Is she or isn’t she?


A woman who gave birth to a child months before entering a same-sex civil union in Vermont is appealing a court ruling that granted parental standing to her former partner. Cheryl Barlow, who says she no longer is a lesbian, was united with Keri Jones, both residents of Utah, five months after Barlow became pregnant by artificial insemination in 2001.

I think the increasingly open sexual flexibility of women, while celebrated to some extent by the lavender lobby, is finally putting the nail in the coffin of the gay genetic argument. Is Ann Heche a lesbian? How about the many actresses and models who have had a dalliance or two with another woman? If one accepts a longtime married man’s declaration that he is now gay, one must likewise accept the word of a former denizen of the gay bars who asserts that he is now straight.

The truth is that one is not controlled by one’s inclinations.
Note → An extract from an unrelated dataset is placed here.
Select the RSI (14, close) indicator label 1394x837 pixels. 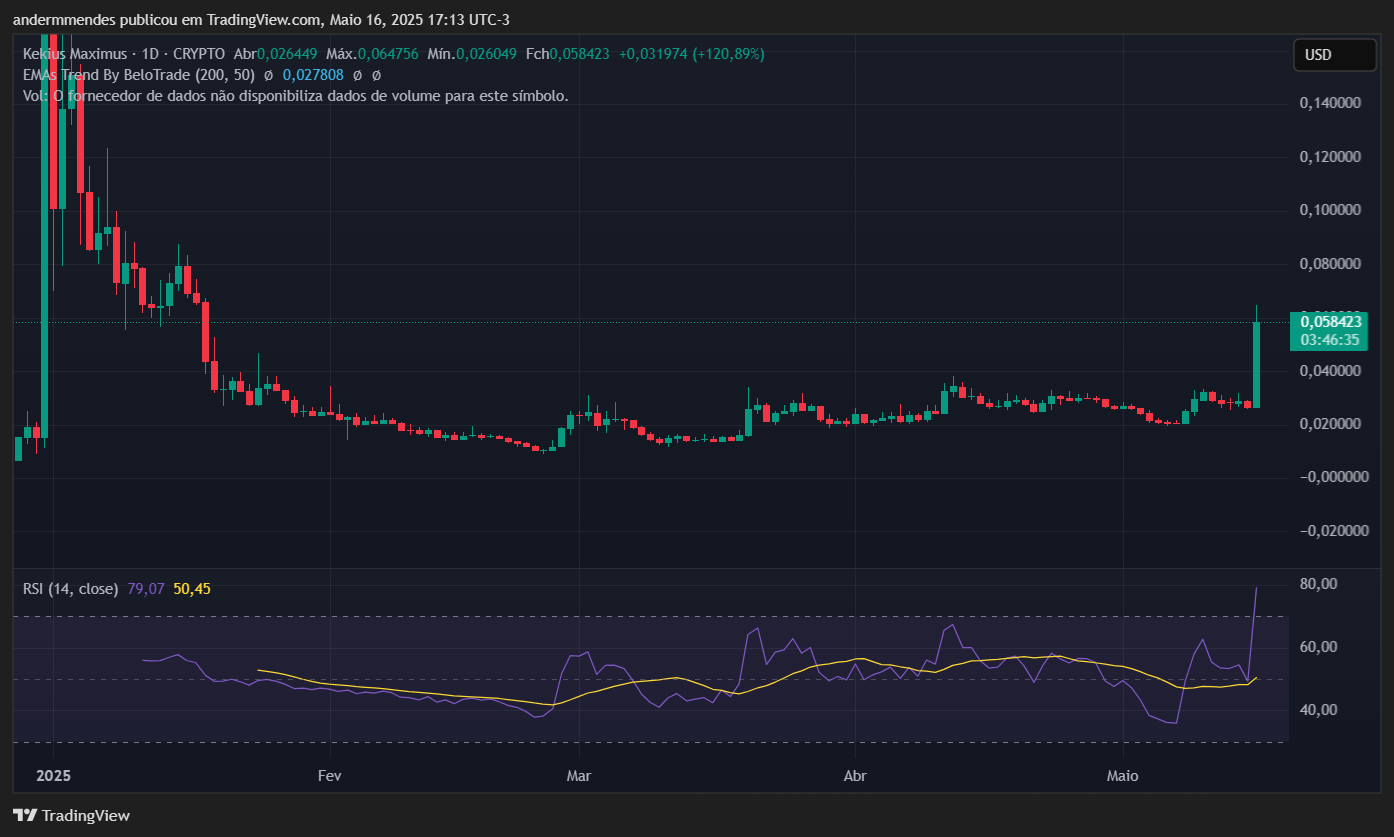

The fact that I’d rather like to plow my way through the entire Dallas Cowboys Cheerleader squad in alphabetical order does not mean that I have no choice but to do so. The fact that a young man happens to be aroused by an International Male catalog and remains indifferent to Victoria’s Secret does not mean that he is condemned to a life of venereal diseases and prancing about to bad electronic music. The fact that one has a greater prediliction for one action than another never excuses acting upon that prediliction; to say that it does is tantamount to arguing that a hot-tempered man cannot help but kill anyone who raises his blood pressure by cutting him off in traffic.

The truth is what it is. The fact that even one heterosexual individual can go gay or that one homosexual individual can go straight demonstrates that change is possible. The lavender lobby’s ridiculous denial of the possibility only demonstrates its intellectual dishonesty and its obvious fear of the implications.